Ironis, hak ganti rugi warga yang telah ditetapkan dalam rapat kabinet dan disetujui presiden tak kunjung cair sementara JTV begitu meminta, tanpa dirapatkan oleh kabinet, apalagi disetujui presiden terlebih dahulu, langsung cair hingga totalnya kira-kira mencapai Rp. 2,6 Miliar.
Menurut catatan Media Center Penanganan Bencana Luapan Lumpur Porong, pengungsi korban Lumpur Lapindo sampai hari ini telah mencapai 3633 KK, atau sekitar 12.814 jiwa.

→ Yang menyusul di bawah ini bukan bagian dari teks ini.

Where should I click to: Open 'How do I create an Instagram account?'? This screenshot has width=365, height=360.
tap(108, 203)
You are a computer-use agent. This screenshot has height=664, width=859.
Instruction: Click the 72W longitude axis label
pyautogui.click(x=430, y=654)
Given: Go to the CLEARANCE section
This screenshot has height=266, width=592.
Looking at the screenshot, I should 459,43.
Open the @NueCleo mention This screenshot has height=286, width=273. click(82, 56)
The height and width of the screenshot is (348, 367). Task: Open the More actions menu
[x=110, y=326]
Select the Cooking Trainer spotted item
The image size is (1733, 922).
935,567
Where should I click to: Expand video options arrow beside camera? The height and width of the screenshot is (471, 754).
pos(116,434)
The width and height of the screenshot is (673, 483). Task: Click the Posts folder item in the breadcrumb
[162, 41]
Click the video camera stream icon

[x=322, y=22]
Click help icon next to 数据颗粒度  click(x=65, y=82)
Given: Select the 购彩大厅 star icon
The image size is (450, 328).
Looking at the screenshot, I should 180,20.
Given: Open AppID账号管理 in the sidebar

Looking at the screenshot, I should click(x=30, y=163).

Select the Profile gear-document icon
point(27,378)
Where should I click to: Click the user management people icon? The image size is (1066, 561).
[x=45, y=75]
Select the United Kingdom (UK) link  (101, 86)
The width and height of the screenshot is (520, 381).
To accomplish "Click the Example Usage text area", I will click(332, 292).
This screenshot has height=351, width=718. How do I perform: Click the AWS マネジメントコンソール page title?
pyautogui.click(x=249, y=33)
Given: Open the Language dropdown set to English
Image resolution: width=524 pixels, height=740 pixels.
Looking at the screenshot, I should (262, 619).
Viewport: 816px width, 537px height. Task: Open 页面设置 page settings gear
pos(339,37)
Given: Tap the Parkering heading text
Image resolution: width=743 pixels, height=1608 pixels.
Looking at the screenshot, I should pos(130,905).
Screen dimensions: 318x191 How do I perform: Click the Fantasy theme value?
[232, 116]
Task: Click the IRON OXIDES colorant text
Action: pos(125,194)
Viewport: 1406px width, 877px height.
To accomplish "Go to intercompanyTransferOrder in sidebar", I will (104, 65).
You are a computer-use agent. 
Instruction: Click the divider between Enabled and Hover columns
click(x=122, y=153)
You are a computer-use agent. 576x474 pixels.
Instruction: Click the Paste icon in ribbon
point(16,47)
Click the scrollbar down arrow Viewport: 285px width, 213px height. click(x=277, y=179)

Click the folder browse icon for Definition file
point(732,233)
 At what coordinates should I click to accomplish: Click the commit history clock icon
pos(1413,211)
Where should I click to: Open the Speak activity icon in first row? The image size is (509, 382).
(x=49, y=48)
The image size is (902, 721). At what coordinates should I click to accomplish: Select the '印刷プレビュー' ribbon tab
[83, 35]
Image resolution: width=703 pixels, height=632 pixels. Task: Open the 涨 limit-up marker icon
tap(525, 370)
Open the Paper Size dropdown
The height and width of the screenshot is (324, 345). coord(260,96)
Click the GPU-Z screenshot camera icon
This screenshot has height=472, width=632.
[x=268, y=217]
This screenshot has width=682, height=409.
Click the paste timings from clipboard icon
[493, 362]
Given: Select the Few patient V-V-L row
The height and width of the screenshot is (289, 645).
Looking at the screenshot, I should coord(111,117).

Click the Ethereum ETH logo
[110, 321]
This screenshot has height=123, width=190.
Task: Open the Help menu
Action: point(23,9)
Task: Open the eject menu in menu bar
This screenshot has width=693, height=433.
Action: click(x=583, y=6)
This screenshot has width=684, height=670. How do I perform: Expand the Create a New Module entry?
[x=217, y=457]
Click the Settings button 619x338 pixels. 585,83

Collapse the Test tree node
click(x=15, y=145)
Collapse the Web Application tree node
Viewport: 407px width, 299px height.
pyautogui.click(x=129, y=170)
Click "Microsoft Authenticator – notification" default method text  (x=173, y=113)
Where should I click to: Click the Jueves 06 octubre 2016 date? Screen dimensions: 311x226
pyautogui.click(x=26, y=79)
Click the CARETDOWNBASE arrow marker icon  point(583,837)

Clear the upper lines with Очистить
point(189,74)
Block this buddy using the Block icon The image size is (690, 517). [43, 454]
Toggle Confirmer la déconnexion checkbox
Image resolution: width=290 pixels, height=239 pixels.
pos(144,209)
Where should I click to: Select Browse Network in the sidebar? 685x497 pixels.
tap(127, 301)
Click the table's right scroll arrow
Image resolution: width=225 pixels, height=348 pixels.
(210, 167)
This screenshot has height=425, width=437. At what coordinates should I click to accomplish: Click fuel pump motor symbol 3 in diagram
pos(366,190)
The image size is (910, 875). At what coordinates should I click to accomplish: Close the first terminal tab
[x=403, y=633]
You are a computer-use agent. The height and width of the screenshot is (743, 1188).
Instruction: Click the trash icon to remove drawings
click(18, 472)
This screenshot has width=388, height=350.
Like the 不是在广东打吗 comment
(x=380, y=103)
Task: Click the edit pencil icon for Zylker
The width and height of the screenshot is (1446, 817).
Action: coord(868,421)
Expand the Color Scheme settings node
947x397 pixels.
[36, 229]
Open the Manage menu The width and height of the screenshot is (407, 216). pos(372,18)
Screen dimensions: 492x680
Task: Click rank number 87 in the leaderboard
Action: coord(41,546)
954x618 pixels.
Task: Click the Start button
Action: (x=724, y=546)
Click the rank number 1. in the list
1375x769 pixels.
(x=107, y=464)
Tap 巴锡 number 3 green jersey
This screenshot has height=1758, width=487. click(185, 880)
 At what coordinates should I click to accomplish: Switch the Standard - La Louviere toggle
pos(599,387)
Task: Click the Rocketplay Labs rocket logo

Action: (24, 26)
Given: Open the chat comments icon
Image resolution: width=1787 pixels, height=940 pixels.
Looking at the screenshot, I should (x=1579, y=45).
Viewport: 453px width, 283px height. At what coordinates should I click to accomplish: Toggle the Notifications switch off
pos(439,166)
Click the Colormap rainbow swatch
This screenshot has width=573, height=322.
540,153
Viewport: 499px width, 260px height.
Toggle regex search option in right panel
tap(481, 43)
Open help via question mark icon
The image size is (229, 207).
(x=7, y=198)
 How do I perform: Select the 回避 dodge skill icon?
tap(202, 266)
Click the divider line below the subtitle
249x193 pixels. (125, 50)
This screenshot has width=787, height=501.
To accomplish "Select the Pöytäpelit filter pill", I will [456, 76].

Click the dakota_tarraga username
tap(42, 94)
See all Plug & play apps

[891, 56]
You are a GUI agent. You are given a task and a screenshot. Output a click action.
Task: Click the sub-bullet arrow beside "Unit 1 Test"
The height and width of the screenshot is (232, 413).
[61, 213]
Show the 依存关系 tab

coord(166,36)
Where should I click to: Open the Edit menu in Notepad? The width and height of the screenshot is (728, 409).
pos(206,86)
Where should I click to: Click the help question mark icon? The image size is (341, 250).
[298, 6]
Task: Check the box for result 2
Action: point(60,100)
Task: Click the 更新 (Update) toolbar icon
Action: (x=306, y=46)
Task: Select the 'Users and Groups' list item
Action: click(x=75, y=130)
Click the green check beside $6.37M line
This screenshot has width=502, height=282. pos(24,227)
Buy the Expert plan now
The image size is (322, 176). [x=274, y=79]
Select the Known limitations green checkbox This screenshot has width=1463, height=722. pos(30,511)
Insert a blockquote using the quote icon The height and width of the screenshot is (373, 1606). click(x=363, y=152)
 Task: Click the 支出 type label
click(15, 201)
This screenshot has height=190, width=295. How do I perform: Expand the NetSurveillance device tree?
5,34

Tercatat pula sudah tiga desa di sana yang tenggelam lumpur. Yaitu Desa Kedungbendo di Kecamatan Tanggulangin, serta desa Siring dan Jatirejo di Kecamatan Porong. Kira-kira akan menyusul tenggelam dalam waktu dekat adalah Desa Renokenongo yang hingga berita ini ditulis kondisinya sudah kritis.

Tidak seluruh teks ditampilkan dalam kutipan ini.